As with many Stephen King adaptations, there are fascinating concepts, significant dread, and many outright thrilling sequences. And of course, some credit goes to original director Tom Holland, who also directed the first Chucky movie. But the real star of The Timekeepers of Eternity is the form. 

Images rip through one another throughout the film. Maragkos is incredibly creative with his collage work. He creates shots that mimic images generally achieved through double exposure by overlaying different pieces of paper; sometimes only two, sometimes up to five or six. 

Similarly, Maragkos uses the collage format to develop new split-screen sequences.
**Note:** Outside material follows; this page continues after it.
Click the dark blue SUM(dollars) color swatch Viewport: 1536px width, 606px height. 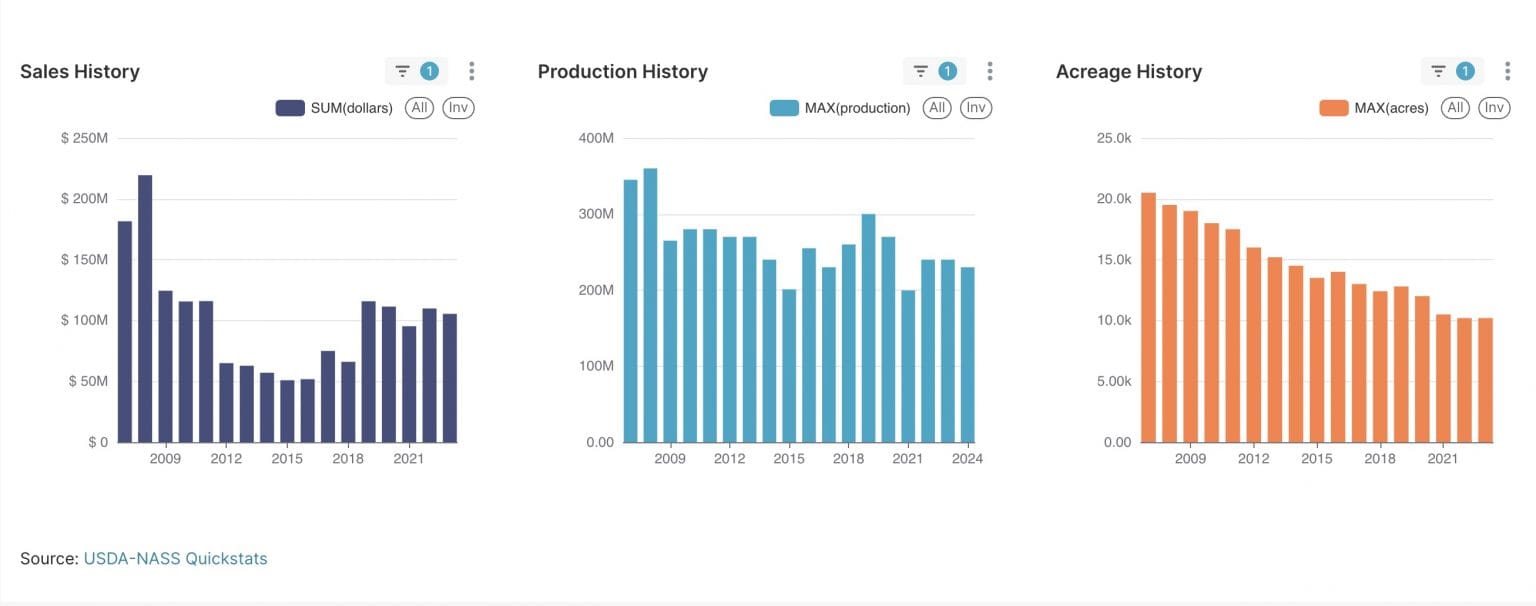[290, 108]
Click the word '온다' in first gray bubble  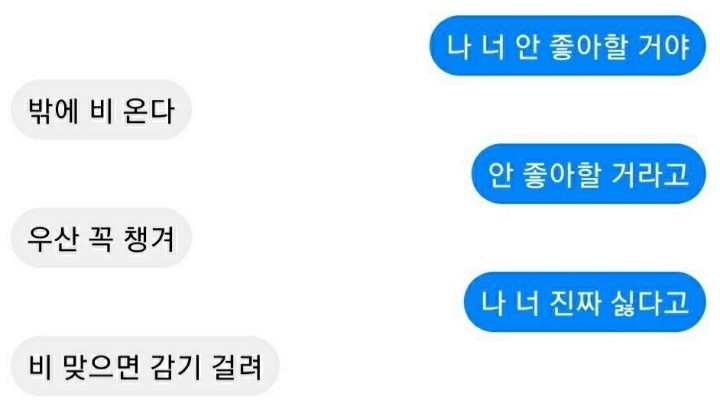click(149, 111)
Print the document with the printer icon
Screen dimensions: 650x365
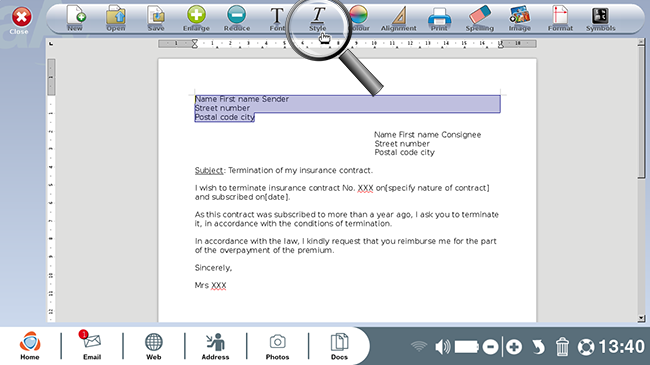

And it's even more impressive that these techniques tie into the film's world at moments when distraught businessman Craig Toomey (Bronson Pinchot) rips sheets of paper. 

Function Following Form

More simply than these edits, sometimes, during moments of great drama, the frame's paper will wrinkle at the edges. And sometimes, the frames will fully disappear as a sheet is entirely crumpled. 

It's truly as if Maragkos and his collaborators brainstormed every possible image and edit to push the form of film to the max. As a result, much of The Timekeepers of Eternity is genuinely jaw-dropping in its creativity. 

The film's greatest trick is that the form doesn't distract from the narrative and instead enhances the intellectual and emotional impact in several ways. 

The collage format allows parts of pictures to remain unmoving, quite literally stuck in time, while other aspects move on. Paper rips can create rips in time as they take us forward and backward, sometimes simultaneously. 

As the film continues, we learn of Toomey's intrusive thoughts of an abusive father. These thoughts (shown as flashbacks in the original) intrude on the world of the film as Toomey grows more anxious. They tear through the fabric of his reality, literally ripping apart his world and sometimes even his head. 

When the story reaches its climax, the form does too. Throughout the film, The Timekeepers of Eternity used images from The Langoliers, but this changes in the film's final moments. 

It's genuinely awe-inspiring for a movie, especially one that barely cracks an hour, to continue to push itself further at nearly every step. And this finale sequence makes for a truly disturbing climax that was not available in the original film. 

The Timekeepers of Eternity is equally thrilling for its story and unique form and perhaps most exciting as a piece of art because of the fantastic way it combines the two. You genuinely need to see this film to believe it.

The film is currently playing the festival circuit.